Lock blocks are adjustable nuts. I first learned about the concept when granthams sent me some of his smart nuts to use on my bowl press. They are drilled and tapped in such a way that they slide on a threaded rod when tilted but tighten in place at their stop.
This project is designed to be built with a drill press, vice, and three self made fixtures. The three different fixtures are described and their dimensions are shown in the attached pdf. They are made of ½" medium density fiberboard. (MDF). It is readily available at your home center or hardware store. MDF is an excellent material for making fixtures and you will find many uses for the leftover stock. Any fixture you make from MDF should have finish applied to keep it from absorbing moisture.
Step 1: Lock Block Theory 101
A lock block is made from a 1" cube with a ⅜-16 threaded hole in the middle. The another ⅜" hole is bored at a tilt of 12.3°. What this does is remove most of the threads except for one side at the very top and the other side at the bottom. This allows the block to slip down the bolt rod and only lock into place when it hits a hard surface.

• [Stated goal 1]
Using the text on lock blocks, answer each question:
(a) What material are the three fixtures made of?
(b) What size cube is a lock block made from?
(c) At what tilt is the second ⅜" hole bored?
• [Stated goal 2]
Carry on with the text on lock blocks, starting right after its final sentence.
The lines after the text on lock blocks are not needed.

• [Material provided]
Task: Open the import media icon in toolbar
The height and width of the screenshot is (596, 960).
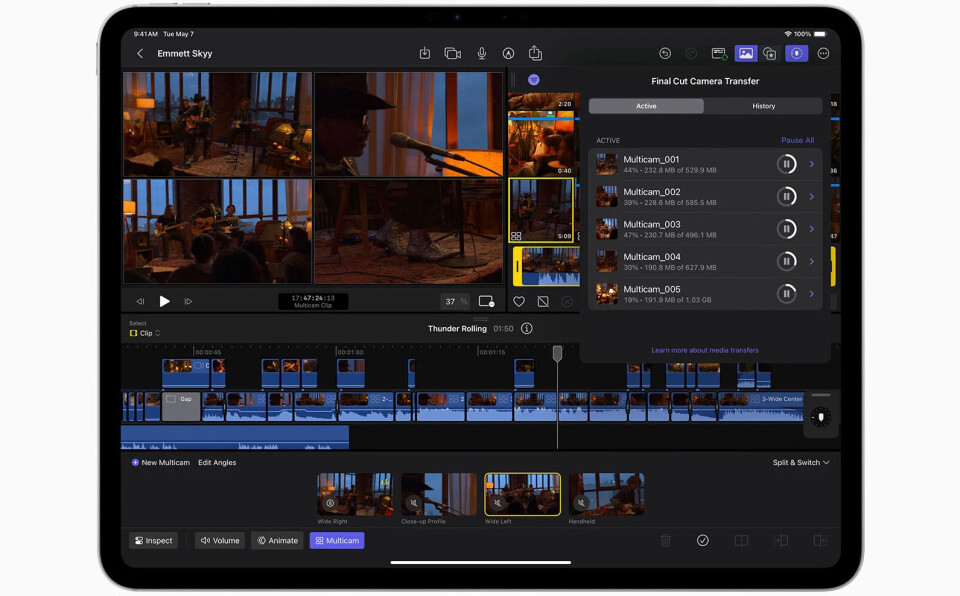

• [Expected output 1]
(a) ½" medium density fiberboard (MDF)
(b) A 1" cube
(c) 12.3°

• [Expected output 2]
Step 2: Obtain Material
These blocks can be made from most anything. They can be made of metal if you have the proper tools. I have made them from Acetal, HDPE, or PVC plastic but most of the time I made them from hardwood as wood is more readily available for everyone. You will need 1" cubes of a tight grained hardwood. Hard maple or beech are good choices. You need to either cut suitable wood to make your own or buy prefabricated wooden cubes. I purchased mine via the Internet and I paid only about $20, including shipping, for 100 cubes. This company's wood craft products are always well made with consistently good quality. I can get 500 for about $50 and at a dime apiece, I am not interested in cutting and prepping my own.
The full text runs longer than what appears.